A short note in TIM’s FY 2020 Annual Report said it strongly refutes the allegations, and that it was preparing a “series of solid legal arguments for its own protection”.
All weighing in
Infratel, which effectively functions as an in‑house infrastructure provider for the Italian Ministry of Economic Development, coordinates the public and private sectors in meeting national broadband goals. It issued the aforementioned tenders as part of the government’s Strategia Nazionale per la Banda Ultra‑Larga (Strategy for next‑generation access network — SNBUL), launched in 2015. All three concessions were eventually won by state‑owned wholesale provider Open Fiber, which in turn scooped up €2.6bn of public funds and is responsible for building and maintaining the subsidised next‑generation access (NGA) for 20 years (Vodafonewatch, #175).

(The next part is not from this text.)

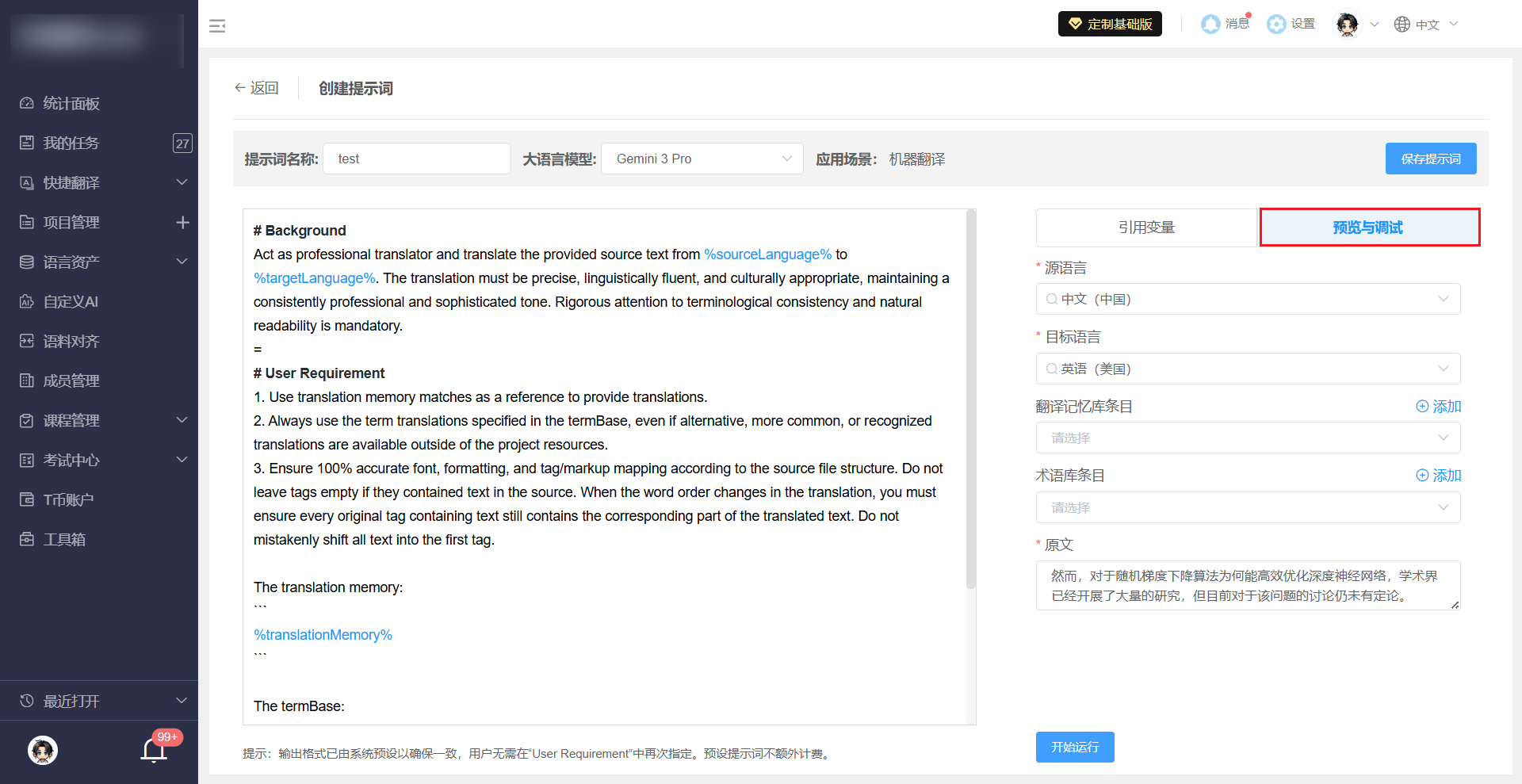The height and width of the screenshot is (784, 1522).
Task: Click the sidebar collapse hamburger icon
Action: [217, 26]
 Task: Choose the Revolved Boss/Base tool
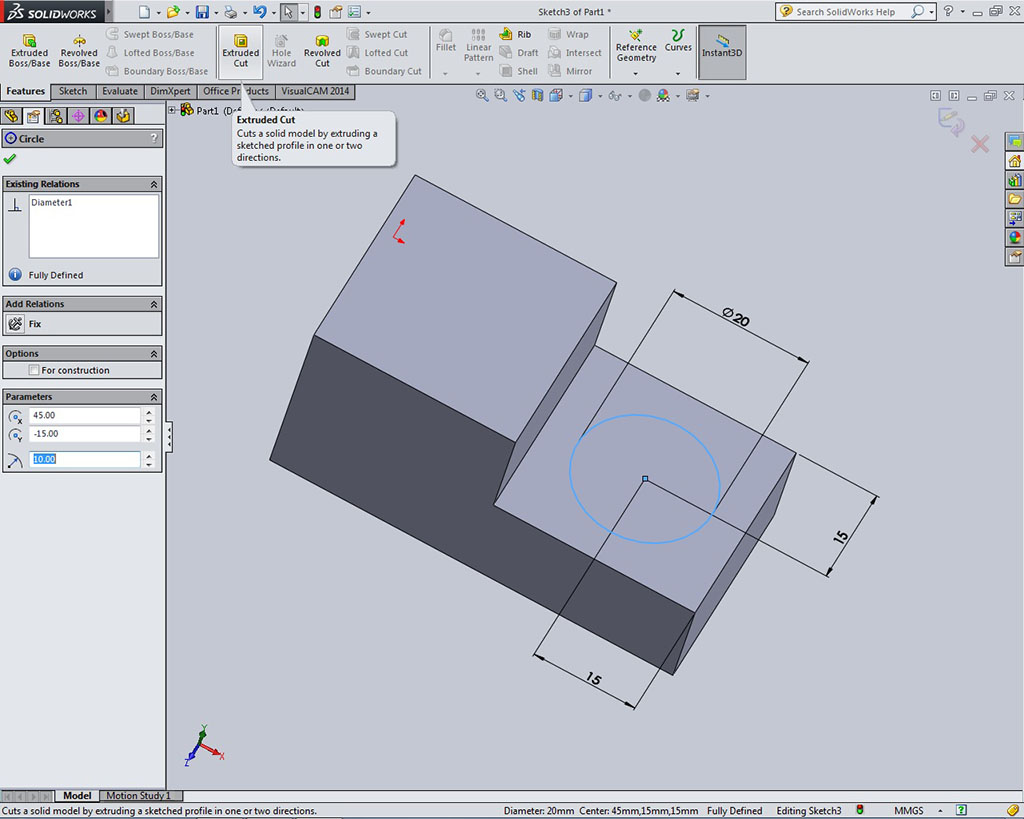tap(79, 51)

The SNBUL aimed to ensure NGA coverage, supporting at least 30Mbps, extended to “all citizens” by 2020, and that 85% of Italian households were provided with speeds of 100Mbps by the same year. It is difficult to gauge how close the country was to meeting these targets, or if deadlines have been revised, given the difficulties associated with rollout.
Open Fiber also launched its own case against TIM in June 2020 for alleged abuse of its dominant market position and, like the AGCM, has accused the incumbent “of obstruct[ing] Infratel tenders”. The provider is requesting €1.5bn in damages.
The suit comes as TIM edges closer to merging its access network with Open Fiber to create a single national broadband network (as a means to accelerate roll out of FTTP — Vodafonewatch, #189, #194, and passim). If the merger proceeds as widely expected — folding Open Fiber into an entity majority-owned by TIM — then this will be VfIt’s only major wholesale option in the country (Vodafonewatch, #174, #182, and #189).